Friends Don’t Let Friends Farm Outrage for Attention

I want to be careful to not say that expressing moral outrage on social media is always wrong. I’m sure there are some instances in which it is somehow helpful to virtually express our anger at injustices or other wrongs people are committing.

I have not yet achieved the ideal, healthy relationship I hope to one day have with the social internet, but I think one aspect in which I have really grown over the last seven years or so is to not get mad online at the vast injustices of the world. It can be therapeutic, to be sure. But I found years ago that, too often, I was expressing moral outrage to accrue attention from the masses and receive affirmation from my peers. What a selfish reason to decry injustices online.

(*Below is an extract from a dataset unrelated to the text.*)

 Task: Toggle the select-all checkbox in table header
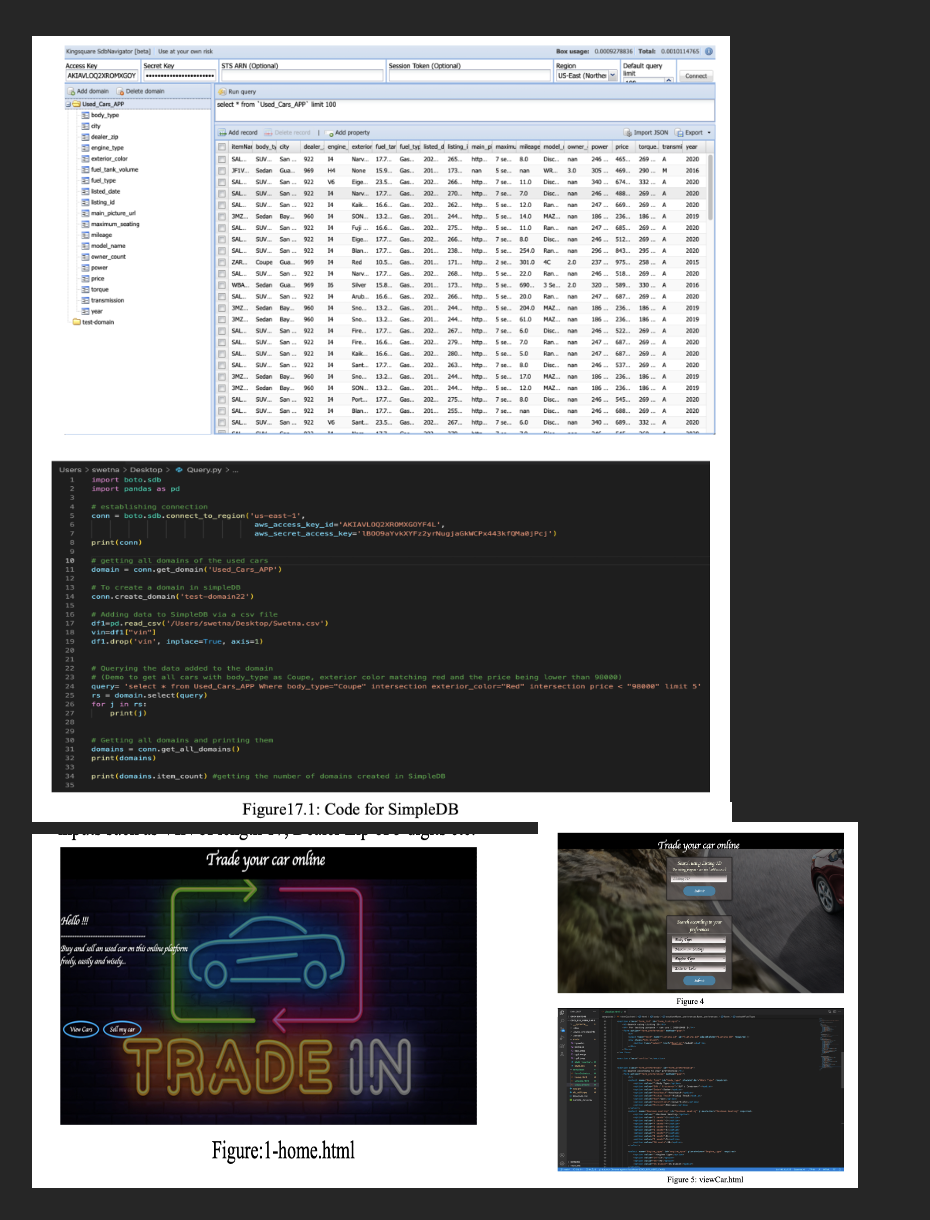pos(222,146)
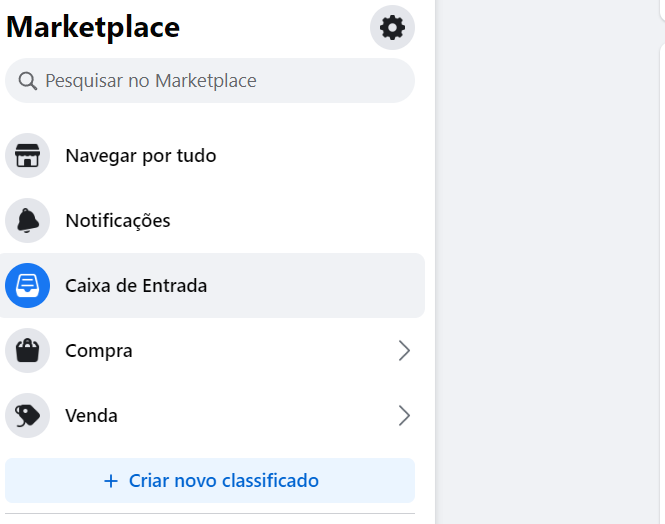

It is obviously quite difficult to discern others’ motives on social media, so I ask you to take great care with what I am about to suggest.

I want to encourage you to have relationships with your friends that allow for you to call each other out if you see one another using some worldly tragedy of injustice or immorality to possibly farm attention for yourselves. There are people in my life who have the freedom to call me out in this way (and have!), and I have called a few friends out for this, too (in love).

Friends don’t let friends farm moral outrage and injustice for attention.

In our own Christian social media ecosystem, it is so easy to observe that hundreds of fellow Christians have expressed their outrage about a topic, decide that we suddenly care about this topic when it hadn’t ever crossed our minds before, tweet our outrage about that topic, and reap the dopamine-laden rewards of likes and retweets.

Let’s genuinely pray and ask that the Holy Spirit would convict us if we engage in this sort of activity for our own gain.

To call out and attempt to reconcile the injustices of our communities is to follow Christ. To tweet about the moral atrocities of the world for our own gain is reprehensible. Because we are so easily deceived by our own sin, we may have a hard time recognizing whether our moral outrage online is Christlike and restorative, or self-serving and performative.

May God give us hearts that are less interested in expressing our moral outrage for our own gain and more interested reconciling injustices for others’ good.